> **Problem requirements**
Print the data below exactly as it stands, and keep the pictures out.

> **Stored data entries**
########################################

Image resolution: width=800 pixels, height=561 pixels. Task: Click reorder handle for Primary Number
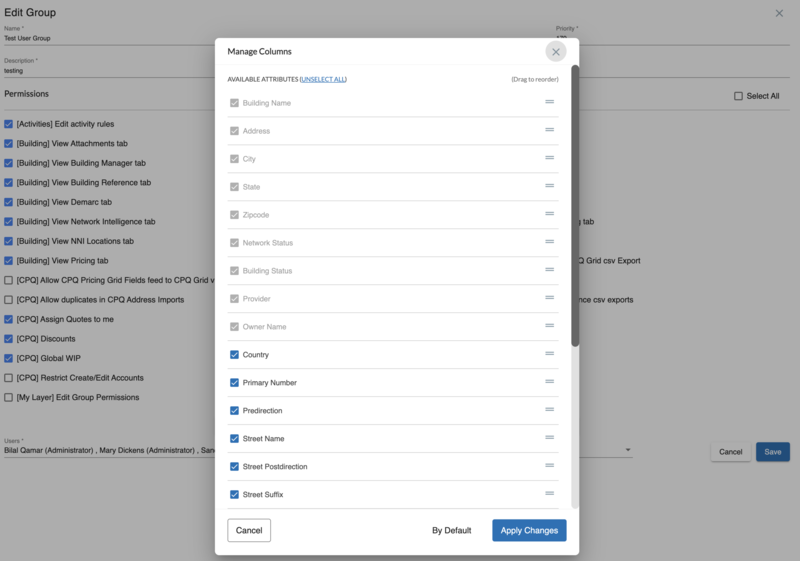(549, 382)
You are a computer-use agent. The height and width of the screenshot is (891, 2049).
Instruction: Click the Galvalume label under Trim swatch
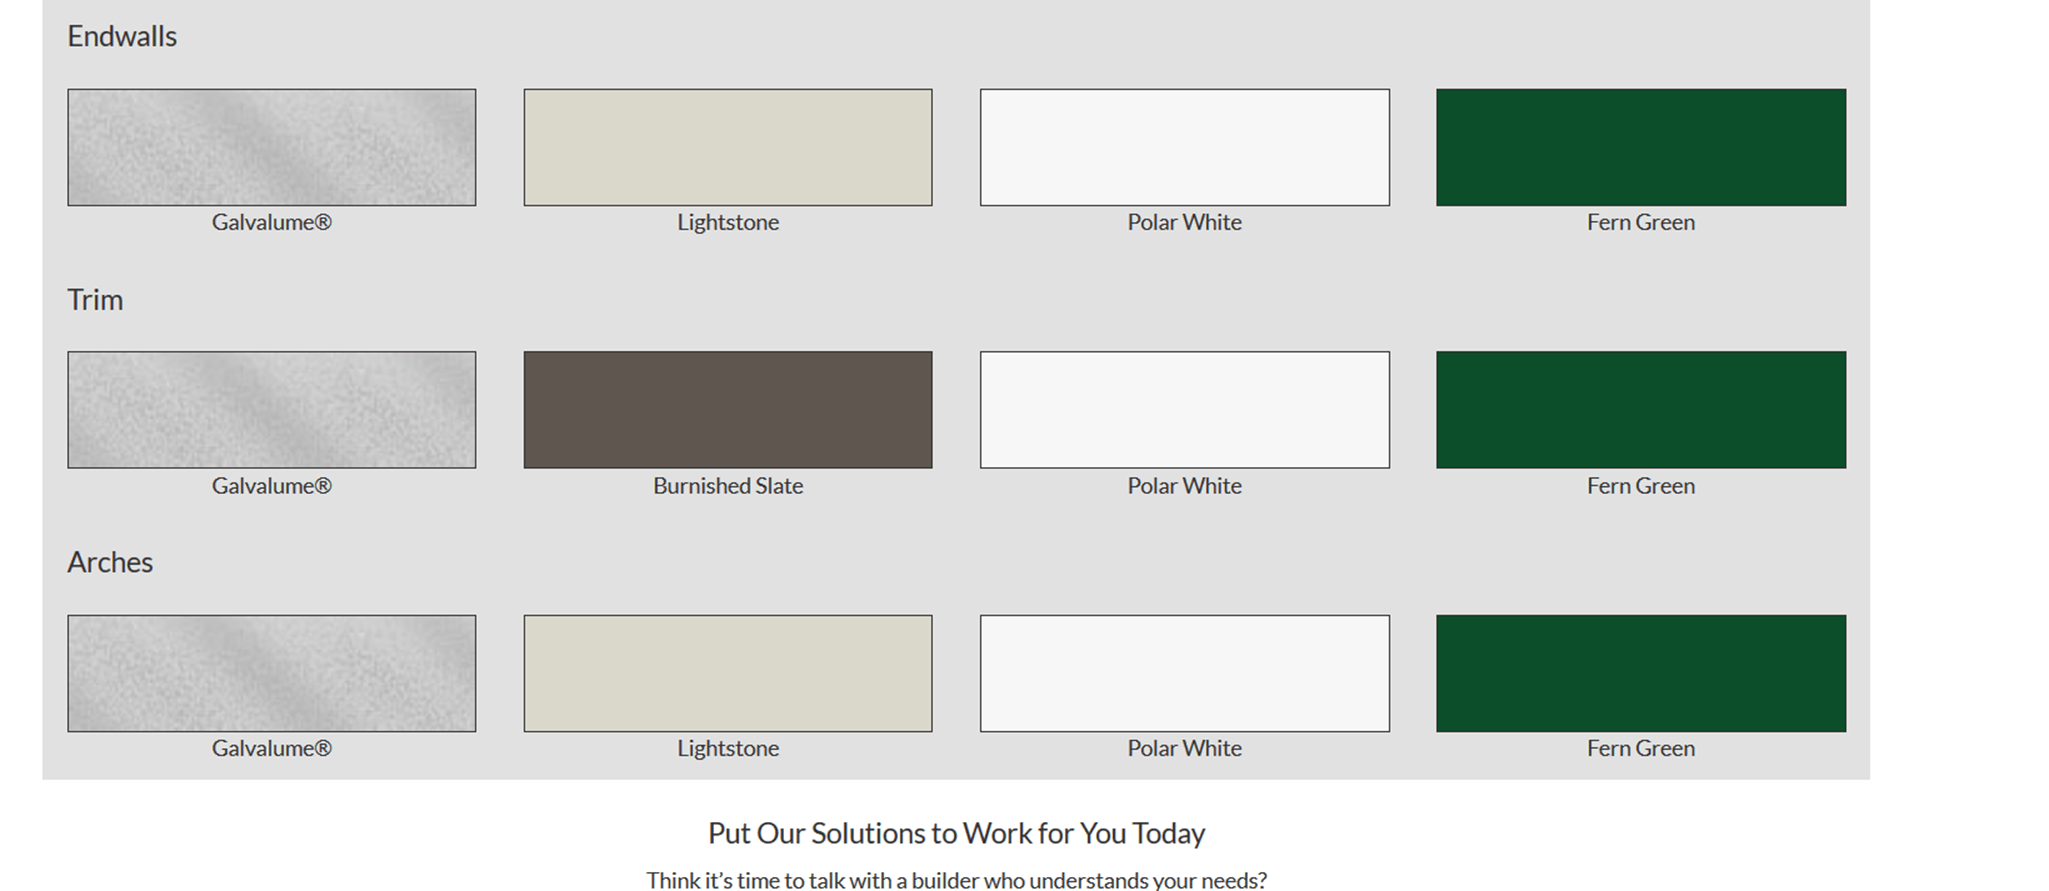coord(272,486)
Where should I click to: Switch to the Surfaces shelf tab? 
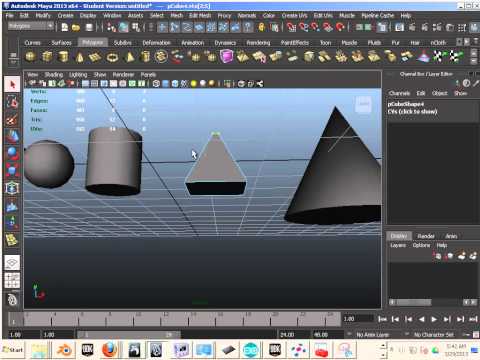click(61, 43)
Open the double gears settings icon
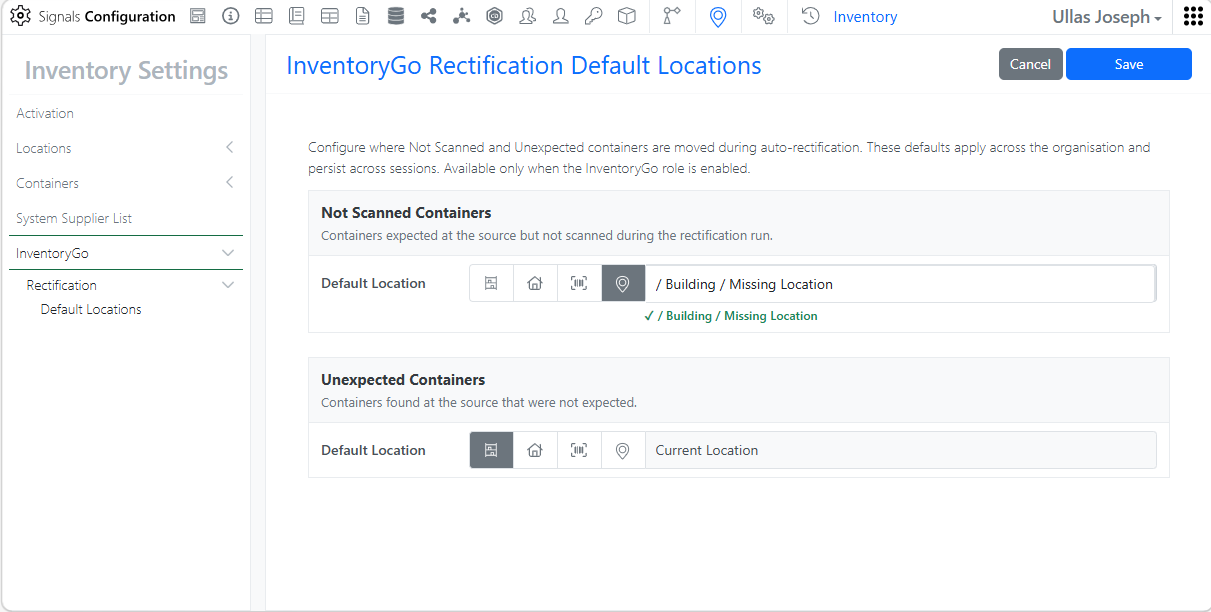 point(764,16)
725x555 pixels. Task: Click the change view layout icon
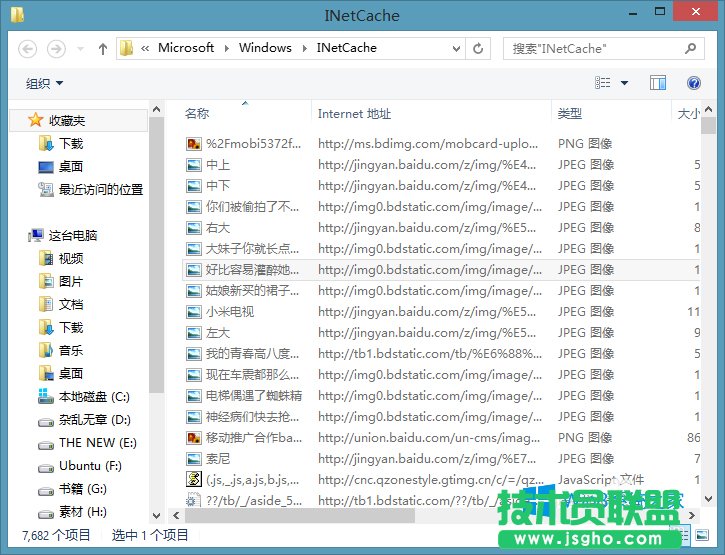click(603, 83)
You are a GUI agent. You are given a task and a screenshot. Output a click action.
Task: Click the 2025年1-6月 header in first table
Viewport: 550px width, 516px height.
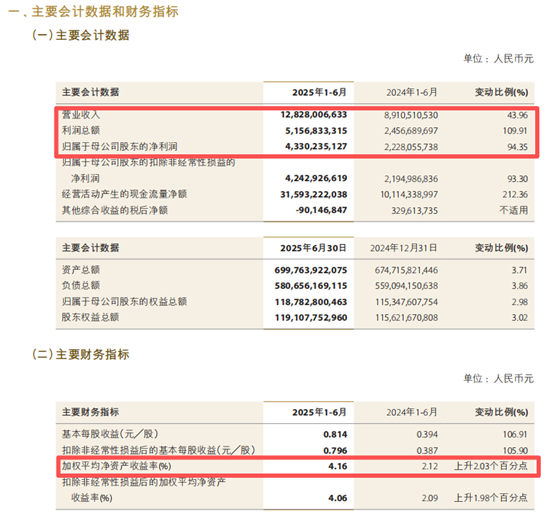[319, 92]
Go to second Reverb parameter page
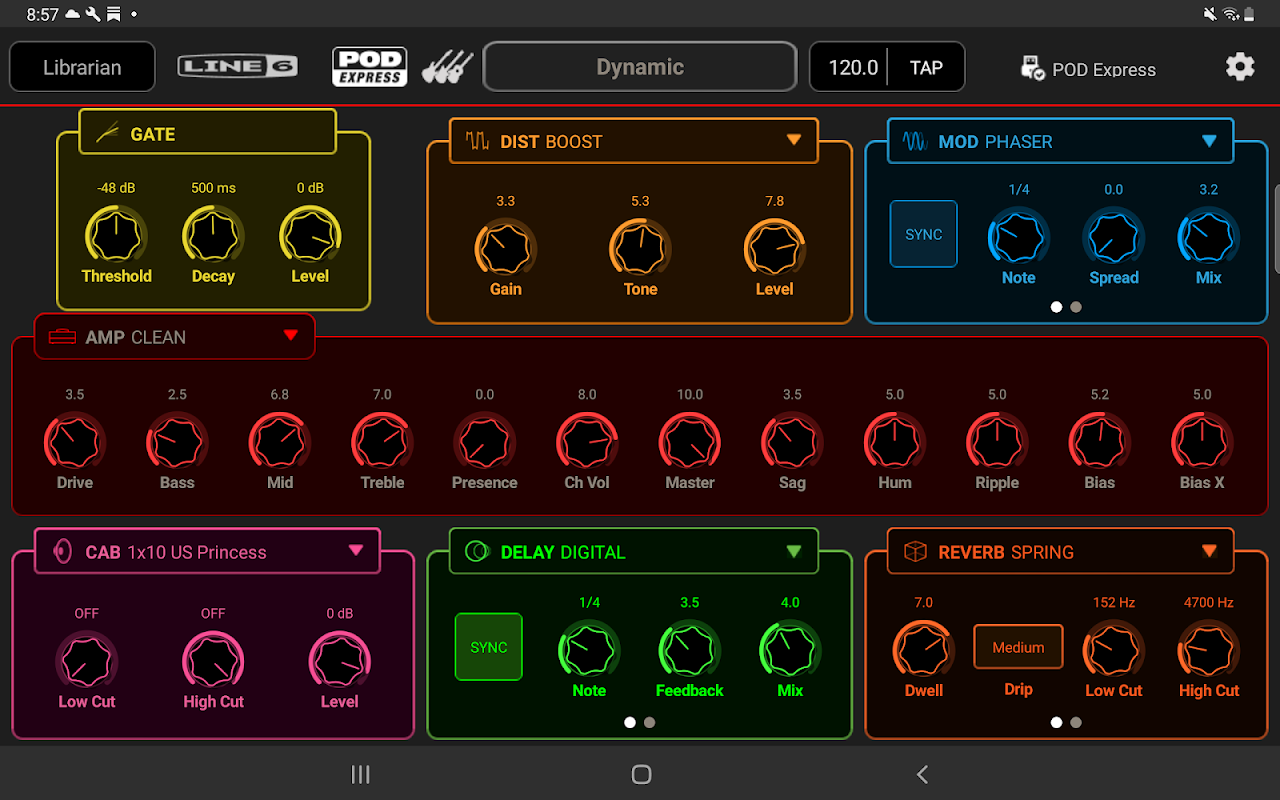Screen dimensions: 1280x800 point(1076,721)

########################################

> **Response box**
Image resolution: width=800 pixels, height=561 pixels. Task: Click reorder handle for Primary Number
(549, 382)
You are a computer-use agent. The height and width of the screenshot is (891, 2049).
Instruction: Click the Galvalume label under Trim swatch
coord(272,486)
Where should I click to: Switch to the Surfaces shelf tab? 
click(61, 43)
Open the double gears settings icon
 point(764,16)
725x555 pixels. Task: Click the change view layout icon
click(603, 83)
You are a GUI agent. You are given a task and a screenshot. Output a click action.
Task: Click the 2025年1-6月 header in first table
Viewport: 550px width, 516px height.
[319, 92]
Go to second Reverb parameter page
Screen dimensions: 1280x800 point(1076,721)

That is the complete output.